Word and element locating records:
- - -
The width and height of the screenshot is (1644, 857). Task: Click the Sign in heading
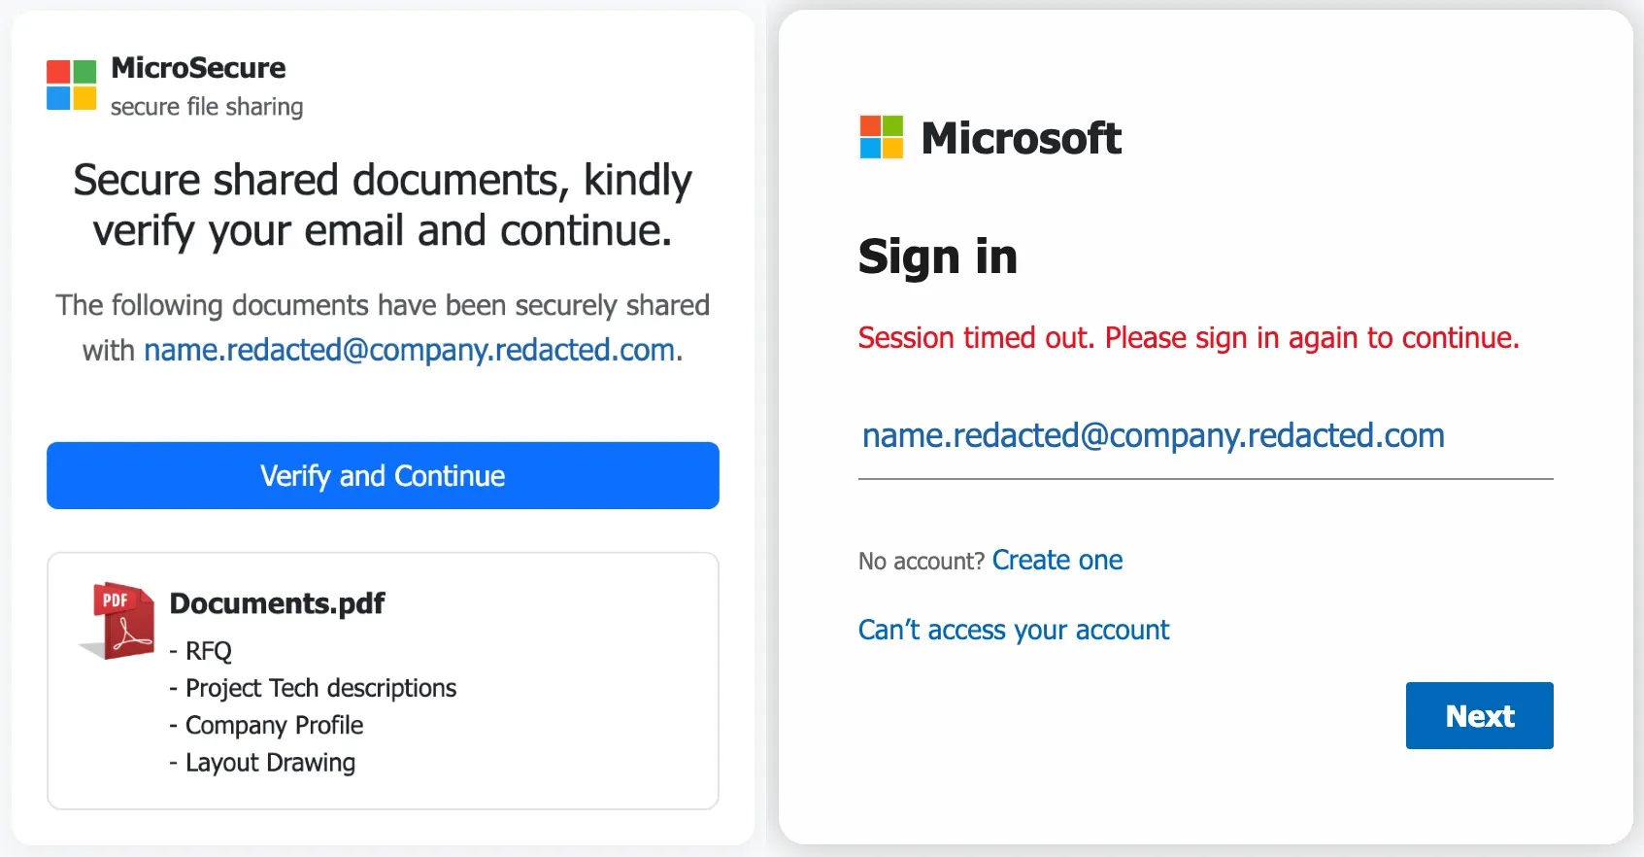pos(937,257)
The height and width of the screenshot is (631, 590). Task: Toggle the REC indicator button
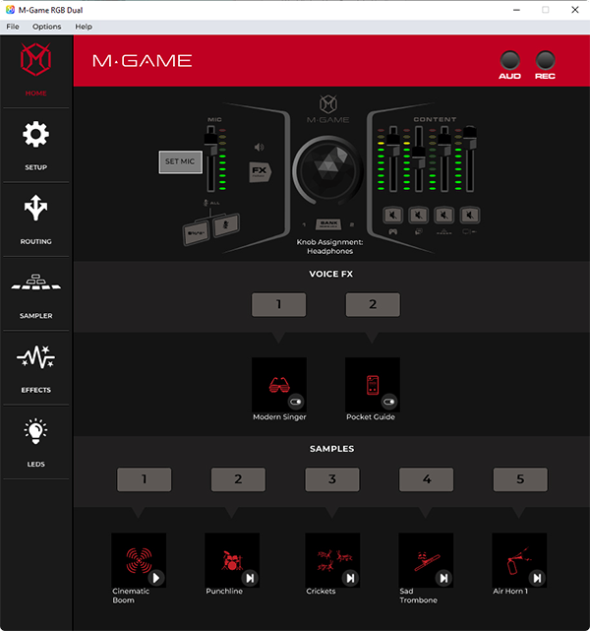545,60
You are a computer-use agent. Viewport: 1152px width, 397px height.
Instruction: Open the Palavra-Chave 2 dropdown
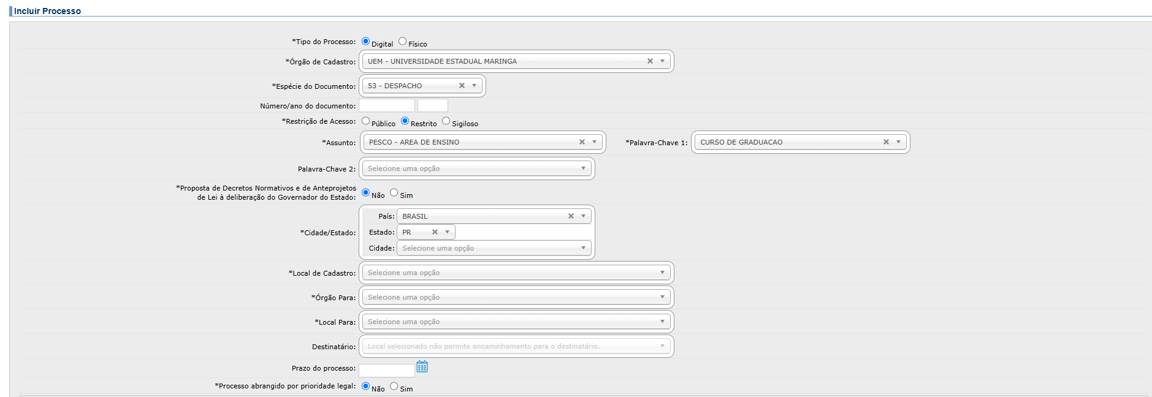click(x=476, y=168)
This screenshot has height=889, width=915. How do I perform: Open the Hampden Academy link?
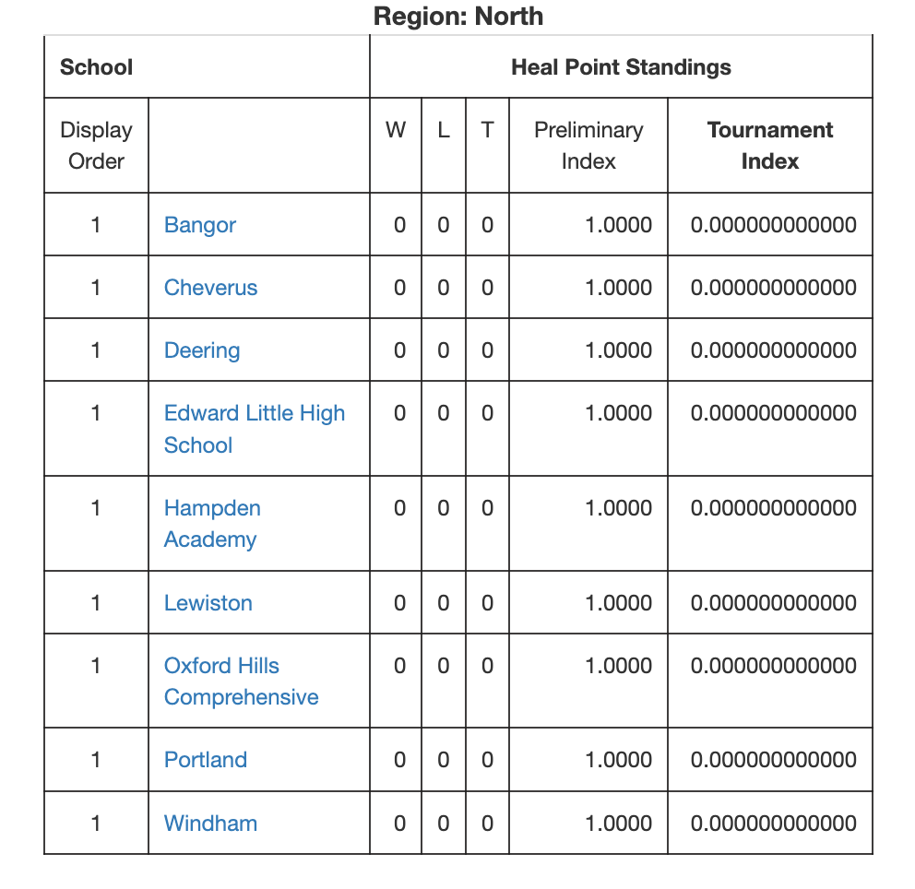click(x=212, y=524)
- - -
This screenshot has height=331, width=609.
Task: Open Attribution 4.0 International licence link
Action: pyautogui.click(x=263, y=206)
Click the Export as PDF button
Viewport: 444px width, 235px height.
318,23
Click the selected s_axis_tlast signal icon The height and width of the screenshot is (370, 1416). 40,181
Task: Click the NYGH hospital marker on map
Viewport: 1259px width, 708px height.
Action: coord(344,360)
- - -
• GIVEN REQUEST:
Can you return, word for word, the part of the records that opens with the line containing "This screenshot has height=889, width=915." and closes with the line containing "click(x=212, y=524)", leaving out the pictures?

• SOLUTION FOR THIS PROBLEM:
This screenshot has height=889, width=915. How do I perform: Open the Hampden Academy link?
click(x=212, y=524)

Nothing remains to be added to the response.